Il avait fait de son métier de couvreur un engagement pour la pierre et les hommes.  C’est sur la route, à l’âge de 50 ans, que Bruno Gabette a tristement croisé son destin.

Bruno Gabette
Bruno Gabette –  ©photo Michel Joly

 

Dans toute construction il y a une fondation, des murs, une charpente et un toit. Chez Bruno Gabette, chacun de ces éléments avait un sens: celui de la droiture pour définir la fondation, celui de l’empathie pour donner de l’enthousiasme à la construction des murs, ceux de la bienveillance et de la convivialité pour symboliser la charpente et le toit.

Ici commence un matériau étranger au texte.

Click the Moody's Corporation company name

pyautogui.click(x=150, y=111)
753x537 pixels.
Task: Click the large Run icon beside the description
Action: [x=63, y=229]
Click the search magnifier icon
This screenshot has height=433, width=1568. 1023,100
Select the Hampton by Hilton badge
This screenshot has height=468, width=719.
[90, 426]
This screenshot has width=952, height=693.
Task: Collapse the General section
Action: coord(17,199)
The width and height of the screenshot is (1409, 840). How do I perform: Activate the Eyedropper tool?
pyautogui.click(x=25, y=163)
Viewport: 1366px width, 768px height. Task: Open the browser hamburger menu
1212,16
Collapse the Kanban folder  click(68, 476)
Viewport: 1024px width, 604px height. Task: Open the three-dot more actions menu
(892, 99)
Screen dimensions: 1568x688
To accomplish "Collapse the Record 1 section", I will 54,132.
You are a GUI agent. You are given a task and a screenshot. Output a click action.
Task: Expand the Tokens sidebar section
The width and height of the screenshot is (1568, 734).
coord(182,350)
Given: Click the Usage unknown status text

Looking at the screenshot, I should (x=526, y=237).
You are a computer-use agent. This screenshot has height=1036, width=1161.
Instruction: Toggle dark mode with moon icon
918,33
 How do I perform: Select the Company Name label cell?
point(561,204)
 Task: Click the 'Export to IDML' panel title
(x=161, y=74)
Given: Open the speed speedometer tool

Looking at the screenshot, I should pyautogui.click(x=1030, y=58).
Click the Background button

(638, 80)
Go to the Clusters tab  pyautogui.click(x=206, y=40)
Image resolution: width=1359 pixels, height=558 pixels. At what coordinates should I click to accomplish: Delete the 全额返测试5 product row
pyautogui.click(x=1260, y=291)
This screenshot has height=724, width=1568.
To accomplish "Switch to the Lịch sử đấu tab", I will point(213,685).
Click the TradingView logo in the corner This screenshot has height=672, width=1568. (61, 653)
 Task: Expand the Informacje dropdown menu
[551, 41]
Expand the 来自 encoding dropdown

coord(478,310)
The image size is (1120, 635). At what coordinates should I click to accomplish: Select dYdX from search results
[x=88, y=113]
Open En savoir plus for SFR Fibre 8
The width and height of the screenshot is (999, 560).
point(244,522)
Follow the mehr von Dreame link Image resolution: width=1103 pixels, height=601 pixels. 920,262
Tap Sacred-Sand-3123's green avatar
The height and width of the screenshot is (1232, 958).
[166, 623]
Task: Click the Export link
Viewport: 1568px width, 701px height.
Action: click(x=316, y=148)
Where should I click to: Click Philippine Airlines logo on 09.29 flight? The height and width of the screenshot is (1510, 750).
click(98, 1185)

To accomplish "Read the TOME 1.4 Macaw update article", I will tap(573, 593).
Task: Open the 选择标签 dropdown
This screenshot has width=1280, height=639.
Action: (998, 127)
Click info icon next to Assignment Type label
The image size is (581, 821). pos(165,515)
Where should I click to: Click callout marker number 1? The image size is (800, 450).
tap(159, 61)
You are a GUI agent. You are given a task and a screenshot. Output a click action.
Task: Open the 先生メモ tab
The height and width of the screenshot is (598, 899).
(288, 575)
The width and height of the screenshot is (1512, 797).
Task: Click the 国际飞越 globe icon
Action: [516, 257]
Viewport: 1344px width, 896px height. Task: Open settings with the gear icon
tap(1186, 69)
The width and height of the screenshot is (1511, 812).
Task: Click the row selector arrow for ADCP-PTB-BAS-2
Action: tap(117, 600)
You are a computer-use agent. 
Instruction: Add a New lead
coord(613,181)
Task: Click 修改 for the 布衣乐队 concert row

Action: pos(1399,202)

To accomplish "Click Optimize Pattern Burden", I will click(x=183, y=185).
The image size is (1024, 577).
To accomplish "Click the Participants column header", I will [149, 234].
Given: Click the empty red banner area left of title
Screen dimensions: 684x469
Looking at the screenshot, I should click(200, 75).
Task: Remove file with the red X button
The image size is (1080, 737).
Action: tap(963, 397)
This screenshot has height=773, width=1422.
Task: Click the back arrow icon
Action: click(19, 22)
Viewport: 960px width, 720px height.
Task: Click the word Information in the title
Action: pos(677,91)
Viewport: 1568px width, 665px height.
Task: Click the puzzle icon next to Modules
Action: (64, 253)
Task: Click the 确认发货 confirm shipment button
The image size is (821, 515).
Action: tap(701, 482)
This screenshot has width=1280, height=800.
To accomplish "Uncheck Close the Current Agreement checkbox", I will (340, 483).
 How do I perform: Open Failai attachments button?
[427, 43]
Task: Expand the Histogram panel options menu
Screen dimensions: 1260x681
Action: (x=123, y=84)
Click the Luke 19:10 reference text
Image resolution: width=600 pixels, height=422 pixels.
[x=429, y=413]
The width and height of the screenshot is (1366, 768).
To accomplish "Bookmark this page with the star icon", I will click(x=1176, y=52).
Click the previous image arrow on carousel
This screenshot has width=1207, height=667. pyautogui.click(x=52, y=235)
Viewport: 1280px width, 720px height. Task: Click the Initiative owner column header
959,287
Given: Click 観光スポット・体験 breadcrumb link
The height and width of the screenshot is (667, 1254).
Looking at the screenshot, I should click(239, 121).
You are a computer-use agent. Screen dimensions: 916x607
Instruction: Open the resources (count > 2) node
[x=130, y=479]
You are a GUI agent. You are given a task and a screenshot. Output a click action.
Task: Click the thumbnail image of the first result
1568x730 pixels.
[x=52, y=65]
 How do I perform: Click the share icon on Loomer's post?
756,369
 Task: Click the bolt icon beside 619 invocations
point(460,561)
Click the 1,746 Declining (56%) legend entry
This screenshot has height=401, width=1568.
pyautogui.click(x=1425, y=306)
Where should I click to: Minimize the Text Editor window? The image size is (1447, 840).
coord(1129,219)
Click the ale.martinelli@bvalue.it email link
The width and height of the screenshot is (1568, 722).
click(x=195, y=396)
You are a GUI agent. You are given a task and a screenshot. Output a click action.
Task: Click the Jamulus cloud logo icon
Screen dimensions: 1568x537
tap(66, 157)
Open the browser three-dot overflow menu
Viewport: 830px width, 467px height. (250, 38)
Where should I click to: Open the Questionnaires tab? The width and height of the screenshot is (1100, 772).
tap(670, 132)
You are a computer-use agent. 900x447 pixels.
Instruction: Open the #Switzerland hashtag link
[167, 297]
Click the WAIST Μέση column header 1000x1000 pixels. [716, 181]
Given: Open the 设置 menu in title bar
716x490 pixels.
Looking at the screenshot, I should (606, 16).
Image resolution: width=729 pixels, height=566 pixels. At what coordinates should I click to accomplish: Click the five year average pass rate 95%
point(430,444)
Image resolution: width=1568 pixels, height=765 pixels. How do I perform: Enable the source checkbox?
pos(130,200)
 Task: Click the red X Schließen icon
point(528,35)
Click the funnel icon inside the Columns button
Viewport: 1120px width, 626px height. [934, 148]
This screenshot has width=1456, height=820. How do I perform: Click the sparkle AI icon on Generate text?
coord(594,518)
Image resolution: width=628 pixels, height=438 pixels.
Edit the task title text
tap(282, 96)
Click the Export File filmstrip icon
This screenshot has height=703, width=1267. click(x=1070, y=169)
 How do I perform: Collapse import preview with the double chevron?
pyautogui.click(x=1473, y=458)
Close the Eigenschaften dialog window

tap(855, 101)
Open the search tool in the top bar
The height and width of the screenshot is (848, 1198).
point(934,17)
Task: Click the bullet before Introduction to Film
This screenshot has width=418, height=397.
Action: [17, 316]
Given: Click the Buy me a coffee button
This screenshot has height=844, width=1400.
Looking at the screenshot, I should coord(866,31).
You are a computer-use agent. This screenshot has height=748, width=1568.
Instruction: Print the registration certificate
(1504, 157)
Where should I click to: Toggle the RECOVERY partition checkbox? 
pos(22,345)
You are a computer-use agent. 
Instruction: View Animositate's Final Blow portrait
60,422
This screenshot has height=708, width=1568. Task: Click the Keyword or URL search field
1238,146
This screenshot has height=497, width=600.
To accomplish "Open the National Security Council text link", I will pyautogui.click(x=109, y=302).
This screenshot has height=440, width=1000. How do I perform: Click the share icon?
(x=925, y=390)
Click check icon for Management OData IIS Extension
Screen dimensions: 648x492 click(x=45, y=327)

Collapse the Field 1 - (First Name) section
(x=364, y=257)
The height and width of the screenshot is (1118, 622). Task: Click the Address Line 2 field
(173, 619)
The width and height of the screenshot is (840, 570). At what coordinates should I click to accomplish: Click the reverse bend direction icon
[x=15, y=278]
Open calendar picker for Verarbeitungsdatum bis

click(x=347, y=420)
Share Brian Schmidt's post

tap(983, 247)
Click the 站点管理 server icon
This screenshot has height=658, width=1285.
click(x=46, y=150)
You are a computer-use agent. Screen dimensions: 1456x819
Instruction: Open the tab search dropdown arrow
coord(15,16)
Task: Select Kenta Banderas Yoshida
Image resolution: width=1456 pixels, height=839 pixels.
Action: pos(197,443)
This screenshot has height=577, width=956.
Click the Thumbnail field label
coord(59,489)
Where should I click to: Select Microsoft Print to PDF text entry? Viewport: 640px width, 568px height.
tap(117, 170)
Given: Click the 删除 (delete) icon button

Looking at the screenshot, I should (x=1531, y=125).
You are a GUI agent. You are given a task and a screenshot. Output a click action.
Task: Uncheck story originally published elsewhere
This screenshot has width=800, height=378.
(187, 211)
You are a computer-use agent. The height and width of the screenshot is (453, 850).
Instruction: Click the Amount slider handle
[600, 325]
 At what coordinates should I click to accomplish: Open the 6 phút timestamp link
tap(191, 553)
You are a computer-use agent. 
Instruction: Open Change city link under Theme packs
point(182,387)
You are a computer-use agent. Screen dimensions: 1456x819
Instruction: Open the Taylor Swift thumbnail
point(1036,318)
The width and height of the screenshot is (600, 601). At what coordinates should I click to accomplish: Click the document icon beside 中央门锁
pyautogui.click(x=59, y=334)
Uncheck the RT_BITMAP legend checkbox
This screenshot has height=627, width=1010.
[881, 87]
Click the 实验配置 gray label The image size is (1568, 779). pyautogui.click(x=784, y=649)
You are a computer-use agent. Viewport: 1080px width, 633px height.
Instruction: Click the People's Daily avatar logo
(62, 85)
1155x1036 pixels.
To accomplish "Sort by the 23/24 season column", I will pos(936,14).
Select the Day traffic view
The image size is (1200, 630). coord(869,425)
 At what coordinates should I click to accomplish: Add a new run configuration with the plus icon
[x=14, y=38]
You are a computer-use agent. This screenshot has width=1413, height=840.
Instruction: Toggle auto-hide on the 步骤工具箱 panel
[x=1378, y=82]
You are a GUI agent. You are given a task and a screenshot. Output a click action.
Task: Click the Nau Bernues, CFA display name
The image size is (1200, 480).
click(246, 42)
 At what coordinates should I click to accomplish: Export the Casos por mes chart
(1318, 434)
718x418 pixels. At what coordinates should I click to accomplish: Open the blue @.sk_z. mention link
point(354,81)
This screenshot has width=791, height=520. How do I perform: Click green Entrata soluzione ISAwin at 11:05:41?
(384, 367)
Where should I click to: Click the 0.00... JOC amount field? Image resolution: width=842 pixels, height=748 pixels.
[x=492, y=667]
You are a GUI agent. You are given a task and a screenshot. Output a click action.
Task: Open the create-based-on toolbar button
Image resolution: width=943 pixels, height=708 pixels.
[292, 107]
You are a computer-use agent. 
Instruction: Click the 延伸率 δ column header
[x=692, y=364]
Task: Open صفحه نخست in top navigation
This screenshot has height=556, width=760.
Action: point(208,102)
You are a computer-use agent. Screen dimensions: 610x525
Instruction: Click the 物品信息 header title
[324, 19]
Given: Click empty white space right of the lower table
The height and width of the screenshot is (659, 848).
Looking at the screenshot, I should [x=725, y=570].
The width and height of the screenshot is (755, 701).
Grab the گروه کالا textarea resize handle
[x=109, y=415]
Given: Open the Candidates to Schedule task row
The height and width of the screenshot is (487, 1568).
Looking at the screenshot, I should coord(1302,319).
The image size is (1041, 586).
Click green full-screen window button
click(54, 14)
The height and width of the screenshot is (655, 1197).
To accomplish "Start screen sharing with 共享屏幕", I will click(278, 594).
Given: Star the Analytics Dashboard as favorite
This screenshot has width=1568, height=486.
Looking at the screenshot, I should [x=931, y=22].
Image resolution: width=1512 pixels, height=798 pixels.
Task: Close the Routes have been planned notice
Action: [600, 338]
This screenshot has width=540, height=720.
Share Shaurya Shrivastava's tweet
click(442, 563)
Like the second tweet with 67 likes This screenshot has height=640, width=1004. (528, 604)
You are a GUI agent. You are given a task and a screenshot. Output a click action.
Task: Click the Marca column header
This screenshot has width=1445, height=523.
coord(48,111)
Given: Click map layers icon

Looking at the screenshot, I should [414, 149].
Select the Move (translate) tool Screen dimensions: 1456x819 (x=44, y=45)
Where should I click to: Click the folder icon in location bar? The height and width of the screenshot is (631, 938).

Pourtant, il n’était pas destiné à se lancer dans le bâtiment. Avant de reprendre l’entreprise Blanchet, en association avec Stéphane Vitureau, il avait côtoyé le monde industriel et le tourisme sportif. Il avait aussi décroché un master d’administration des entreprises, en 2006, en vue de servir sa propre société.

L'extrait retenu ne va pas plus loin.